◆ **Supplied text**
# # #

For ANS-C01 compliance answers, prefer security policies that mandate TLS 1.2 or 1.3 with forward secrecy. Older policies that allow TLS 1.0/1.1 are non-compliant.

AWS Certificate Manager (ACM)

ACM is the managed certificate service that issues, deploys, and rotates public TLS certificates for AWS services. ACM-issued public certificates are free, validated by DNS or email, automatically renewed 60 days before expiry, and integrated with ALB, NLB, CloudFront, API Gateway, and other services.

DNS validation vs email validation

DNS validation is the modern best practice — ACM creates a CNAME record at your DNS provider, the record proves you own the domain, and renewals happen automatically as long as the CNAME stays in place. Email validation requires manual confirmation each time and breaks if the domain owner email changes. For Route 53-hosted zones, ACM offers a one-click "Create record in Route 53" button that creates the validation CNAME automatically.

ACM region constraint for CloudFront

ACM certificates that you attach to a CloudFront distribution must be requested in us-east-1 (N. Virginia) regardless of where your origin lives. This is because CloudFront is a global service that uses us-east-1 as its control plane. Certificates in any other Region will not appear in the CloudFront console.

For all other AWS services (ALB, NLB, API Gateway, App Runner), the ACM certificate must be in the same Region as the resource. Cross-region certificate use is not supported.

# # #

◆ **Required tasks**
[a] Transcribe everything in the AWS Certificate Manager passage from "DNS validation is" down to "validation CNAME automatically.".
[b] In the listing, rewrite only the lines running from the one containing "The height and width of the screenshot is (457, 651)." down to the one containing "pos(68,243)", changing "Next" to "Previous" and leaving everything else unchanged.

◆ **Given data**
# # #

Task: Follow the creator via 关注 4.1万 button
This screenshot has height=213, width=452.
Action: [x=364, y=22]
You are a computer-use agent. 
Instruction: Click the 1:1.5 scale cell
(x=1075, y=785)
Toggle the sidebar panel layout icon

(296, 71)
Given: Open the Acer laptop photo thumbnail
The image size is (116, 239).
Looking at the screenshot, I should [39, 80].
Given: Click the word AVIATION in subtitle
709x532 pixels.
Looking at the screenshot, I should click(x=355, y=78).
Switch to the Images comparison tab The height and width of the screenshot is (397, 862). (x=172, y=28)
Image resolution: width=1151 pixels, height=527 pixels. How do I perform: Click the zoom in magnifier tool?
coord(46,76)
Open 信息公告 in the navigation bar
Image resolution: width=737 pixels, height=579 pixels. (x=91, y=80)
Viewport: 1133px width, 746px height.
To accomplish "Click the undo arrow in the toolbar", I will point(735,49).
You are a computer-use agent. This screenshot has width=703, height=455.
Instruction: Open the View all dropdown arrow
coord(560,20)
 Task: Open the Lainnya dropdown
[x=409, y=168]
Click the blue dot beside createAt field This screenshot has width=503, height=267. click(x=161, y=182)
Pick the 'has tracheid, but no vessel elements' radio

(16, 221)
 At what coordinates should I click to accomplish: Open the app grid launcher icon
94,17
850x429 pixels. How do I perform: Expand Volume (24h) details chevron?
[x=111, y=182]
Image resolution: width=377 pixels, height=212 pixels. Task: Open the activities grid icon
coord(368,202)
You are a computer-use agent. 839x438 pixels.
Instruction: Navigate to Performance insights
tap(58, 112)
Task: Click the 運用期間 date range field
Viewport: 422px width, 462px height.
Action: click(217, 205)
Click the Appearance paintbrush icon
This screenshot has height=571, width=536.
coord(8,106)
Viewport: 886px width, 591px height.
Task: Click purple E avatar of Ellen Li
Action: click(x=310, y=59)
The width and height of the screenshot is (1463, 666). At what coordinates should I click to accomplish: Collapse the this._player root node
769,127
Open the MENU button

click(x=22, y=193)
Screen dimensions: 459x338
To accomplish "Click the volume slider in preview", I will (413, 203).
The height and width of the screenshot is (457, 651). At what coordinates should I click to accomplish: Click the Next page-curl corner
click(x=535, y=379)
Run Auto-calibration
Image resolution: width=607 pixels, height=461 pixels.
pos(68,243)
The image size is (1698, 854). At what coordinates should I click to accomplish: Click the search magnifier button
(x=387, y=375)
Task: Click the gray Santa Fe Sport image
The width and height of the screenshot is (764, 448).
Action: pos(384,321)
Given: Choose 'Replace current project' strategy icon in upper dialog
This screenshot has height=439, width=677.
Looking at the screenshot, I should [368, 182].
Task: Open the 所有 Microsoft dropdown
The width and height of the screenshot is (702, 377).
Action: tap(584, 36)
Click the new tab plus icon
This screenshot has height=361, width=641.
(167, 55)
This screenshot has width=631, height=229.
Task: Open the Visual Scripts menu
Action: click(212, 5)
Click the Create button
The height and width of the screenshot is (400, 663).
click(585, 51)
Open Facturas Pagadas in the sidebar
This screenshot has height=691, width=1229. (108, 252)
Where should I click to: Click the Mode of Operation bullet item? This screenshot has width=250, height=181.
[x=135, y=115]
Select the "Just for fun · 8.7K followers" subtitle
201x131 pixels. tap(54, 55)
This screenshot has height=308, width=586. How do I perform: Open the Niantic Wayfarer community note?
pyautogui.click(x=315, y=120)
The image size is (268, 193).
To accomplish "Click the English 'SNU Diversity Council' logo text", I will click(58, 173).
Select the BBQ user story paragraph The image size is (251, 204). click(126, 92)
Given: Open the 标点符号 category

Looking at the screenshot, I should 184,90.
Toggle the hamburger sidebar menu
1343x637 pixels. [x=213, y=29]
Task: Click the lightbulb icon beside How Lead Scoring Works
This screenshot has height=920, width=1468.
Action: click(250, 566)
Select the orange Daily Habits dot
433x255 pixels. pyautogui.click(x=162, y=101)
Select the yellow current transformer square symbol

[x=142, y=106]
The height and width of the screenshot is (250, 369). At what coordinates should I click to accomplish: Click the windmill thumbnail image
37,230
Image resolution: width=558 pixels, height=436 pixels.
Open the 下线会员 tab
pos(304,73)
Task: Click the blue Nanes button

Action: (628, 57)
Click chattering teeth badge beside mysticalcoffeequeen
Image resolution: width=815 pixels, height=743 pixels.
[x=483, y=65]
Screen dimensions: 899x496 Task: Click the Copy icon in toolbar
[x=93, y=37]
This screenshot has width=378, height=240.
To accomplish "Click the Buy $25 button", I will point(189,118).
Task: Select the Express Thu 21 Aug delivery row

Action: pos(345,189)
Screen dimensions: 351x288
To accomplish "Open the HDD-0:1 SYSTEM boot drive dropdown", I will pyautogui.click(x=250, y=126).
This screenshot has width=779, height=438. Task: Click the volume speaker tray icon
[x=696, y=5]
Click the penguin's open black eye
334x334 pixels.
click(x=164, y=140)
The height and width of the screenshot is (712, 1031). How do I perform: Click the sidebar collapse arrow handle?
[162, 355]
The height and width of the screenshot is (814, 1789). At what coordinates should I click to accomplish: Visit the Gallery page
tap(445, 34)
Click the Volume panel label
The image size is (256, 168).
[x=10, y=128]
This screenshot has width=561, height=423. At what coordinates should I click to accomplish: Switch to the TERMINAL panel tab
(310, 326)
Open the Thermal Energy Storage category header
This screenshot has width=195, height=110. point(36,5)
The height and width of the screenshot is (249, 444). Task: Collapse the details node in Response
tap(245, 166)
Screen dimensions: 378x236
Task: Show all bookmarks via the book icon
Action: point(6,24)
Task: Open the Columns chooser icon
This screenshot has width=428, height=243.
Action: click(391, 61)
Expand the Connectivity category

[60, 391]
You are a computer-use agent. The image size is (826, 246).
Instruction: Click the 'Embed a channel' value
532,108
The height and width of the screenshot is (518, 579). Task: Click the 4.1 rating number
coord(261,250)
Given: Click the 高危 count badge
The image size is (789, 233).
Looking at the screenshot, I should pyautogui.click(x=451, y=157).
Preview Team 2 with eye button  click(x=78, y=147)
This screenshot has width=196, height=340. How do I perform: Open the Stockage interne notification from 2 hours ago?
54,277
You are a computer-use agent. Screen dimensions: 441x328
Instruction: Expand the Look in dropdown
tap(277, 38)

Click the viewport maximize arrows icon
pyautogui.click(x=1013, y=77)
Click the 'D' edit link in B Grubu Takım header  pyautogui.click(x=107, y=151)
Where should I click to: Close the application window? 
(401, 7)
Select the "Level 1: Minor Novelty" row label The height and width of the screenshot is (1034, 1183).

# # #

◆ **Task answers**
[a]
DNS validation is the modern best practice — ACM creates a CNAME record at your DNS provider, the record proves you own the domain, and renewals happen automatically as long as the CNAME stays in place. Email validation requires manual confirmation each time and breaks if the domain owner email changes. For Route 53-hosted zones, ACM offers a one-click "Create record in Route 53" button that creates the validation CNAME automatically.

[b]
The height and width of the screenshot is (457, 651). At what coordinates should I click to accomplish: Click the Previous page-curl corner
click(x=535, y=379)
Run Auto-calibration
Image resolution: width=607 pixels, height=461 pixels.
pos(68,243)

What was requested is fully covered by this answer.